What you are asked to do: Restate all the data word for word and omit the pictures.

Records excerpted from a collection
= = = =

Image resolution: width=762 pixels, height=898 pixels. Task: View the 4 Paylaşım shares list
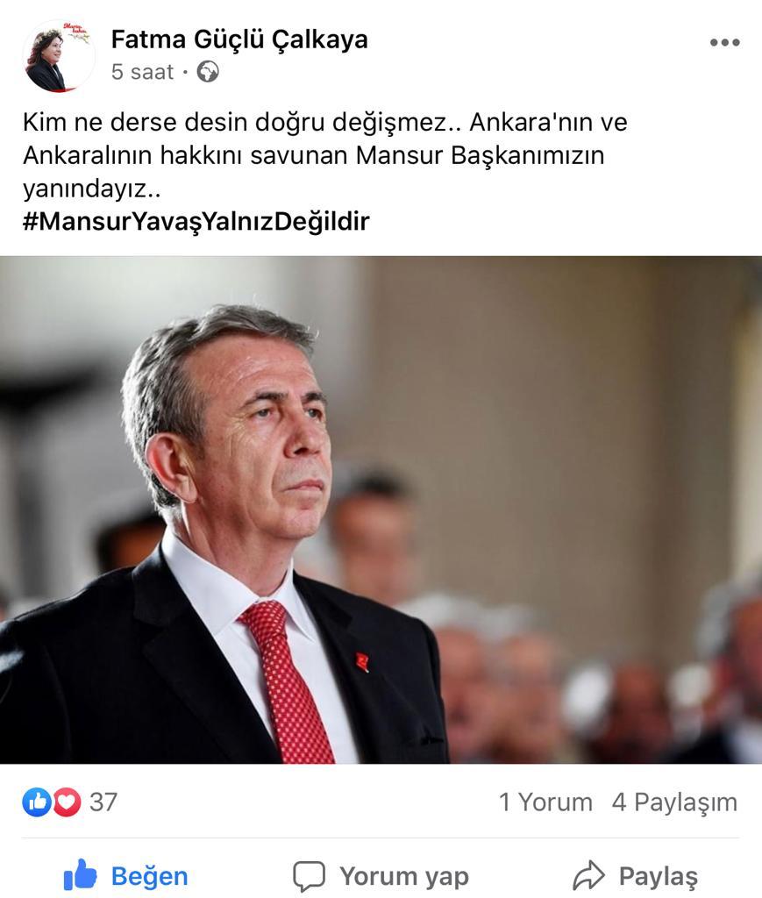674,802
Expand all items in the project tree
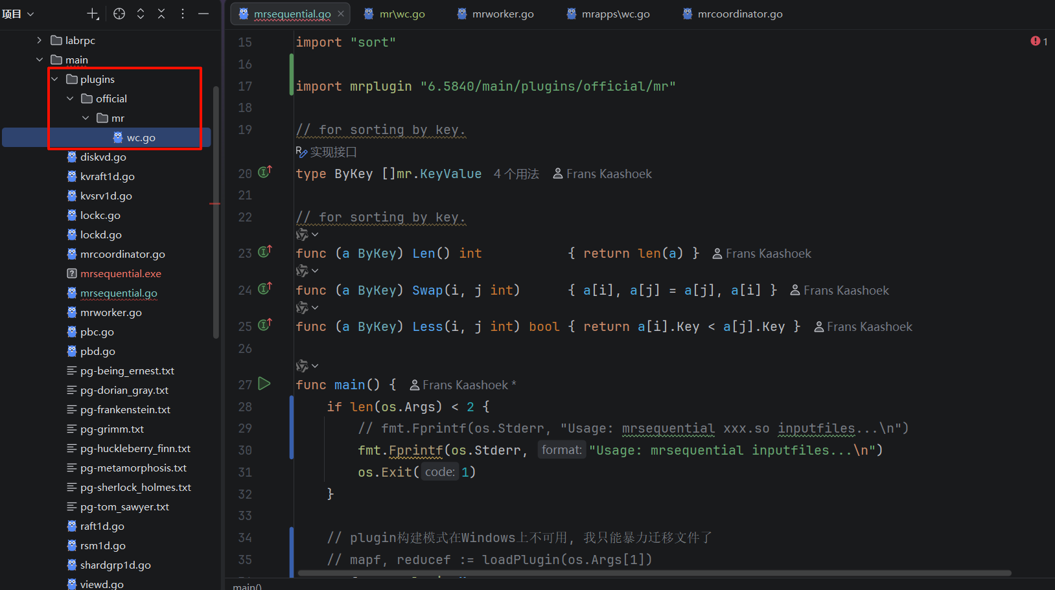Screen dimensions: 1055x590 [141, 14]
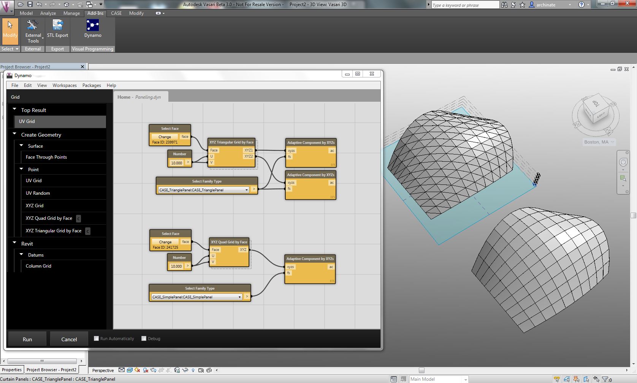
Task: Switch to the CASE ribbon tab
Action: click(116, 13)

= = = =

Output for this exercise:
Image resolution: width=762 pixels, height=898 pixels. Task: View the 4 Paylaşım shares list
674,802
Expand all items in the project tree
Screen dimensions: 1055x590 [141, 14]
Task: Switch to the CASE ribbon tab
Action: click(116, 13)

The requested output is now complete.